Deb Noller, Co-founder and CEO of Switch Automation

“Leaky buckets”: Switch Automation’s CEO on helping companies to create smart buildings

Having recently closed a US$3.8m Series A round led by Allectus Capital, Switch Automation is now – in the words of co-founder and CEO Deb Noller – seeking to help a greater number of companies worldwide transform their buildings from “leaky buckets” into smart assets.

[Related: Success you can see: nine female entrepreneurs on the attitudes that fuel growth in business‘We need to highlight the wins of under-the-radar female founders’: Heads Over Heels CEO and “You can’t be what you can’t see”: addressing gender imbalance in the startup ecosystem]

“Using next-generation smart building software and analytics, we’re helping enterprises boost sustainability, comfort and brand equity while reducing operating expenses,” Noller explained. “On our quest to fundamentally improve the way people manage buildings, we’ve rapidly acquired innovative customers and partners who realise that big data and analytics can drive cost efficiencies while delivering an exceptional customer experience.”

Due to high-profile direct customers like WeWork, Lendlease, Oxford Properties and Forest City, Noller said she and co-founder John Darlington have been able to attract many global partners, such as NHP and Pioneer Energy, to their smart building platform. In addition, the company serves multiple Fortune 100 clients across the retail, financial, grocery and commercial real estate sector.

“We’re in high-growth mode and hiring aggressively in our Denver and Sydney offices to meet increasing customer demand,” Noller said. “We’re particularly focused on augmenting our engineering and development teams to support new clients and existing customer expansion.”

Noller spoke to Dynamic Business about the evolution of Switch Automation, the wastefulness of traditional building management and the strategies that have fuelled her company’s global success. The homegrown, US-based serial entrepreneur also discussed the support provided by Heads Over Heels, an Australian not-for-profit that provides female entrepreneurs opportunities to expand their professional networks.

DB: How did you and Darlington come to partner on Switch?

Noller: After initially enrolling in environmental management studies at James Cook University in Townsville, I discovered an affinity for technology and earned my degree in computer science. Following graduation, I began my career as a software engineer and, shortly thereafter, met my ‘kindred Enterprise IT spirit’ and business partner John . The success of our first three companies – Crater Software, Dune Software and Web Garage – paved the way for the launch of our fourth, Switch Automation, in 2005. Having learned the nuances of helming a company and built an extensive network of supporters, we were able to attract high-quality investors who’d seen us prove ourselves repeatedly.

DB: How has Switch Automation transformed since 2005?

Noller: In the beginning, John and I served the local home automation market; however, we were busy laying the groundwork for a scalable solution for enterprises. We’d always planned to become a global business because broken buildings are a worldwide problem.

Over time, we reinvented the platform using brand new cloud technologies, IoT and machine-to-machine communication. Anticipating a radical transformation in the way people live, work and experience their surroundings, we gained a three-year advantage over our competitors in 2012 by rebuilding our platform architecture entirely in the cloud.

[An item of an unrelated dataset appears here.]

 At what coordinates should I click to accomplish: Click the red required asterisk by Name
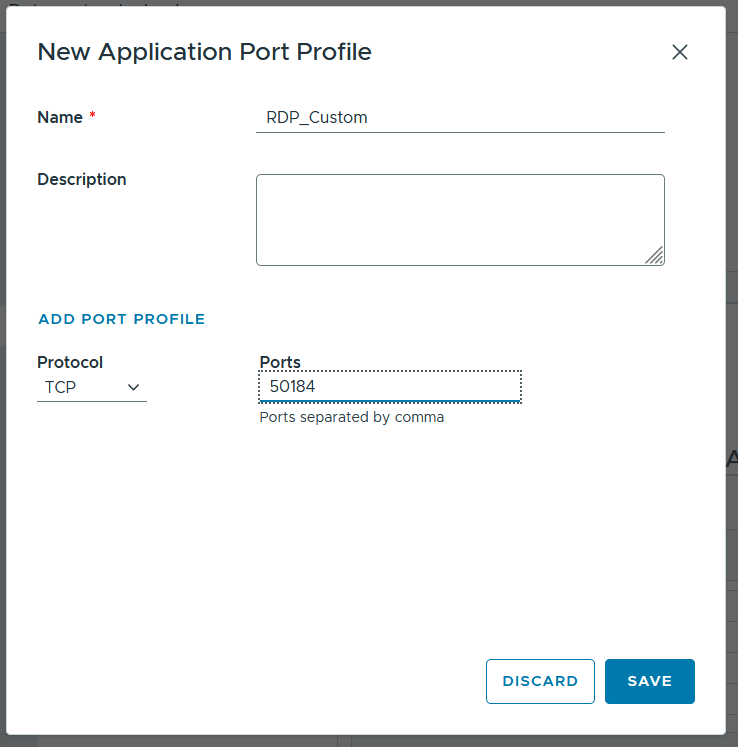click(x=92, y=115)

Then, in 2015, we took a huge leap of faith and relocated our headquarters to San Francisco to fill a gap in the North American market for building performance optimisation technology. We wanted to be the first to claim the space and knew that if we could prove ourselves in the US, it’d be an ideal launch pad to access the global market. Today, we’re highly focused on helping big businesses optimise their expensive, wasteful assets using tailored smart building platforms.

DB: In what way has building management been inefficient?

Noller: Well, you can’t fix what you can’t see. By that, I mean traditional building management has relied on vast amounts of building data siloed in spreadsheets, cloaked by vendors or not collected at all. Without truly transparent, real-time building operations, operators were constantly rushing to fill a leaky bucket they couldn’t find the hole in.  Enter increased operational costs, preventable capital expenses, energy inefficiency, tenant non-renewals, and decreased occupant health, wellness and productivity. We help find and patch those holes (and actually prevent them from occurring in the first place, when possible) by gathering and mining data to identify hidden inefficiencies.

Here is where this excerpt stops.